如果存在_Tp_alloc_type::pointer也就是allocator<_Tp>存在就是allocator<_Tp>::pointer

这个看allocator.h源码:

typedef _Tp*       pointer;

否则为value_type*。而value_type为:

typedef typename _Alloc::value_type value_type;

所以value_type*推导出为:

_Tp::value_type*

1.3 vector的内存管理

_Vector_base中有一个内存管理器_Vector_impl类,该结构体继承allocator(根据上述1.1等价条件得出)。

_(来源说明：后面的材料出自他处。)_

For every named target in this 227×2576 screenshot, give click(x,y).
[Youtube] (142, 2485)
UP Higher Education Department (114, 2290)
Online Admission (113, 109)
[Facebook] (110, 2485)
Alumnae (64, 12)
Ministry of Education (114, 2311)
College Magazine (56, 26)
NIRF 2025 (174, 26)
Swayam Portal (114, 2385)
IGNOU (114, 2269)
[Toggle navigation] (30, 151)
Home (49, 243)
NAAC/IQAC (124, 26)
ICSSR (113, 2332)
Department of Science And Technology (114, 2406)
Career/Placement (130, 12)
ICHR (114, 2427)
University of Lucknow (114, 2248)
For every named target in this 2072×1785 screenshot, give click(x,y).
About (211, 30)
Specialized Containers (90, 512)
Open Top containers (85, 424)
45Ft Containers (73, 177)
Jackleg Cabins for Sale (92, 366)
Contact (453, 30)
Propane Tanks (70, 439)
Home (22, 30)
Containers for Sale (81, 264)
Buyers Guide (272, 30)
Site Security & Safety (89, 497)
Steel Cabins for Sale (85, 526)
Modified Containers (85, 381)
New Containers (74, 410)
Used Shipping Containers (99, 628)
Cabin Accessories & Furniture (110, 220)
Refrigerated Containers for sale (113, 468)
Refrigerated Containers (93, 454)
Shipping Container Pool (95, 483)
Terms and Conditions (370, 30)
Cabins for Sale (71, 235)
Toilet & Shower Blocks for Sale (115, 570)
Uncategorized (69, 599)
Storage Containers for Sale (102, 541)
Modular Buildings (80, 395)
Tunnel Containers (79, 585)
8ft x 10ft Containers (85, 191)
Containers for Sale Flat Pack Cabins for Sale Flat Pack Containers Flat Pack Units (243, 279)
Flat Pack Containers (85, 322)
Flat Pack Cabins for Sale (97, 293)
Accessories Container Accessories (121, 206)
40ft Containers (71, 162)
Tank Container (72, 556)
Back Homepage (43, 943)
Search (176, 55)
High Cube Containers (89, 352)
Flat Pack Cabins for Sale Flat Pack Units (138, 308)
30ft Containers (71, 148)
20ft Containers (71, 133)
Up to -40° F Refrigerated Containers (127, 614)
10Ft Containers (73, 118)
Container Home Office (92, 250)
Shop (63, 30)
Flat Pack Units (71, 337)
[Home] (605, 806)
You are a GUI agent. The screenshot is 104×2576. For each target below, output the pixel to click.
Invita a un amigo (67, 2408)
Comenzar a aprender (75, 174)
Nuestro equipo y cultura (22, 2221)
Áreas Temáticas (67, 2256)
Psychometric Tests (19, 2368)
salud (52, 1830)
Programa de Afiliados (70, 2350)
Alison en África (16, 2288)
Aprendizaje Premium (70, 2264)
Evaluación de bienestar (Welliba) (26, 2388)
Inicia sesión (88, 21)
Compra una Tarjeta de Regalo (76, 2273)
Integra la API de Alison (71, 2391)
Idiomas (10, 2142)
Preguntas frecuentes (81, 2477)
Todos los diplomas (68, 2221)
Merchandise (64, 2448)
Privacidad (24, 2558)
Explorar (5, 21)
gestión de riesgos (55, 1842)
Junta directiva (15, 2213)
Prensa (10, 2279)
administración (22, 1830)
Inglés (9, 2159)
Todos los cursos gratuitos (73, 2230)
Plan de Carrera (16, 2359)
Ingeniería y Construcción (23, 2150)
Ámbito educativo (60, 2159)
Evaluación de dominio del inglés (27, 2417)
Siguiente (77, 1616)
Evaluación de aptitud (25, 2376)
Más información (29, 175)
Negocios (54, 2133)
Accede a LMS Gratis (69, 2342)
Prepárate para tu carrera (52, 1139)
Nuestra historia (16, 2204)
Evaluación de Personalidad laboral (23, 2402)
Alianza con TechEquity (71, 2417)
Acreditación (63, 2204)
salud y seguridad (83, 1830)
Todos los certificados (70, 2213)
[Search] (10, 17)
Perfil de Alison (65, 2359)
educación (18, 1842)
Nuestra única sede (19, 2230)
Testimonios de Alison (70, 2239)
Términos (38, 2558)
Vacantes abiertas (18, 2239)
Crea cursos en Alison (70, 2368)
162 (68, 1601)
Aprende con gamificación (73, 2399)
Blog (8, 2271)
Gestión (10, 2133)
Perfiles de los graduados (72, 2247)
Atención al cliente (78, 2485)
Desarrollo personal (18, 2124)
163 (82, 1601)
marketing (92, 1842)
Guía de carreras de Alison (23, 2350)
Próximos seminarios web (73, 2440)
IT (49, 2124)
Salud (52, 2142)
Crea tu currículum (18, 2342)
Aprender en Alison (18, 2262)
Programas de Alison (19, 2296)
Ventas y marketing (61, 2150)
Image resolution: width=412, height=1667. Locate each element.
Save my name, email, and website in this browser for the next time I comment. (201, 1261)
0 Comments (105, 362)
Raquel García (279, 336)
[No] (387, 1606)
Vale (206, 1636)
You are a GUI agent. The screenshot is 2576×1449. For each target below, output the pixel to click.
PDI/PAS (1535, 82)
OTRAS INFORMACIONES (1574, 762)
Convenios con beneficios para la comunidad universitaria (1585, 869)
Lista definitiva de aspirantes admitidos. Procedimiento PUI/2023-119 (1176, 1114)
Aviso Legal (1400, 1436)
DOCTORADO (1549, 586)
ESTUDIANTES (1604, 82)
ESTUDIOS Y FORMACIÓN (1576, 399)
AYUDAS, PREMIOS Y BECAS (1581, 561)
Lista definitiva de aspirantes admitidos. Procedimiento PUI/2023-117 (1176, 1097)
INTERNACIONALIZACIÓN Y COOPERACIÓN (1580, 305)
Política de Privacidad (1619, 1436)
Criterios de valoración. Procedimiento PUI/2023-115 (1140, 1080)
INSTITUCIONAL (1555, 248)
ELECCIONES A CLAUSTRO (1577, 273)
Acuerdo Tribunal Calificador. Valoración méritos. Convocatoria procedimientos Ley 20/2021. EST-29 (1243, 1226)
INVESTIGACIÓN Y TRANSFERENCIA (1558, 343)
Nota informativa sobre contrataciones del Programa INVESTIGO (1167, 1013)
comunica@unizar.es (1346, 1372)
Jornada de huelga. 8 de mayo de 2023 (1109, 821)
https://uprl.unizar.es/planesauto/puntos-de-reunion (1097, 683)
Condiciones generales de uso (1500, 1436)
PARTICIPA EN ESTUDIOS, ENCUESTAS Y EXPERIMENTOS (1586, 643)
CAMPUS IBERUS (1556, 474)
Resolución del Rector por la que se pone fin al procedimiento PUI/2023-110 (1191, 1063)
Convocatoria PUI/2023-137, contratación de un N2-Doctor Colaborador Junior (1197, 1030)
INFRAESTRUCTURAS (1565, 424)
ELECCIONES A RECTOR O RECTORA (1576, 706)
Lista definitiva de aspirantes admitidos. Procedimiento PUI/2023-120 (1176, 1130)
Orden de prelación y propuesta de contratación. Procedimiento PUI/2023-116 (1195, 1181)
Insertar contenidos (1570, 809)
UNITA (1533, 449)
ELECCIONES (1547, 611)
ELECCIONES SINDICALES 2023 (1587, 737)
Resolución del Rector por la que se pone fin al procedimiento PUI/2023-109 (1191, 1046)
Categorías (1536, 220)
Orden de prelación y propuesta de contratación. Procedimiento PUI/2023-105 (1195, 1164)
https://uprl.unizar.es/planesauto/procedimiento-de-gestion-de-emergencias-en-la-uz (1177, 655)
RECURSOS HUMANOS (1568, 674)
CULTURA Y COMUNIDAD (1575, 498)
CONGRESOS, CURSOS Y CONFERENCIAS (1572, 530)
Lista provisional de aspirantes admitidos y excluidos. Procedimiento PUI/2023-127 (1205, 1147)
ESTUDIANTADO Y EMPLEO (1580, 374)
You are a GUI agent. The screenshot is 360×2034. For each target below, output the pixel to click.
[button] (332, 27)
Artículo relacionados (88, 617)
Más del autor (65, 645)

template<typename _Tp, typename _Alloc>
struct _Vector_base {
    //__alloc_traits -> allocator_traits
    // typedef allocator<_Tp> _Tp_alloc_type
    typedef typename __gnu_cxx::__alloc_traits<_Alloc>::template
    rebind<_Tp>::other _Tp_alloc_type;
    //  _Tp::value_type* or _Tp*
    typedef typename __gnu_cxx::__alloc_traits<_Tp_alloc_type>::pointer
            pointer;

    struct _Vector_impl
            : public _Tp_alloc_type {
        pointer _M_start;       // 使用空间起始位置    
        pointer _M_finish;      // 使用空间结束位置
        pointer _M_end_of_storage;   // 可使用空间结束位置 

        _Vector_impl()
                : _Tp_alloc_type(), _M_start(0), _M_finish(0), _M_end_of_storage(0) {}

        _Vector_impl(_Tp_alloc_type const &__a)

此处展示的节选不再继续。